Developmental Regulation of Motor Neuron Dendrite Plasticity by Glutamate Receptors

谷氨酸受体对运动神经元树突可塑性的发育调节

• 批准号: 0446168
• 负责人: Fiona Inglis
• 金额: --
• 依托单位: Tulane University
• 依托单位国家: 美国
• 项目类别: Standard Grant
• 财政年份: 2005
• 资助国家: 美国
• 起止时间: 2005-06-01 至 2010-05-31
• 项目状态: 已结题
• 来源: https://www.nsf.gov/awardsearch/showAward?AWD_ID=0446168&HistoricalAwards=false
• 关键词: Developmental; Regulation; Motor; Neuron; Dendrite

Nerve cells, or neurons, receive inputs from other neurons predominantly within their dendrites, highly branched structures emanating from the cell body.
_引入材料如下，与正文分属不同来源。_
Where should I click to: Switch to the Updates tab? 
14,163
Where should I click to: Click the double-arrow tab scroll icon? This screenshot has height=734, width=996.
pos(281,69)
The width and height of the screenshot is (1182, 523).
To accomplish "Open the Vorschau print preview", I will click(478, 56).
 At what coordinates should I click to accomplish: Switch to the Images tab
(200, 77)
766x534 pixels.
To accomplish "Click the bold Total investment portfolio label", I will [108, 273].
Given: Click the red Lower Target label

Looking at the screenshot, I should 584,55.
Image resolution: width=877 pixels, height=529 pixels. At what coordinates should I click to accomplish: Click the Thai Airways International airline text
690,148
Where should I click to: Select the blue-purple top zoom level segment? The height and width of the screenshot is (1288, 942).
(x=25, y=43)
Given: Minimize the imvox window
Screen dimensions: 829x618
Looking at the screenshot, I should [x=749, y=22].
In many neurons, the patterns of dendrites are refined during development, through a process that is dependent on the activity of the input neurons. This process has been hypothesized to eliminate parts of the dendrites that receive erroneous inputs, thus "hardwiring" the neurons for maximal efficiency. This project employs cultures containing spinal cord motor neurons to investigate how these neurons use electrical activity to accomplish refinement of their dendrites. Real-time imaging will be performed to examine how rates of growth, elongation and elimination of dendritic segments are affected by the neurotransmitter glutamate binding to specific glutamate receptors on the cell surface. Fluorescent-tagged glutamate receptors will be introduced into neurons, to determine whether these are co-localized at areas of dynamic growth or retraction of dendrites. In addition, level of gene expression for each receptor will be measured using a quantitative PCR method, to determine how the availability of each receptor is controlled during the development of motor neurons. Finally, levels of glutamate receptor expression will be experimentally reduced, to investigate whether dendrite growth is compromised. These studies are important because they will provide information regarding how developing neurons attain patterns of connectivity by altering their ability to respond to neurotransmitters.The broader impact of this proposal includes significant enhancement of graduate and undergraduate scholarship and research at Tulane University. The integration of current research strategies into graduate and undergraduate training and classroom discussions will promote neuroscience as a subject for study throughout the higher education system.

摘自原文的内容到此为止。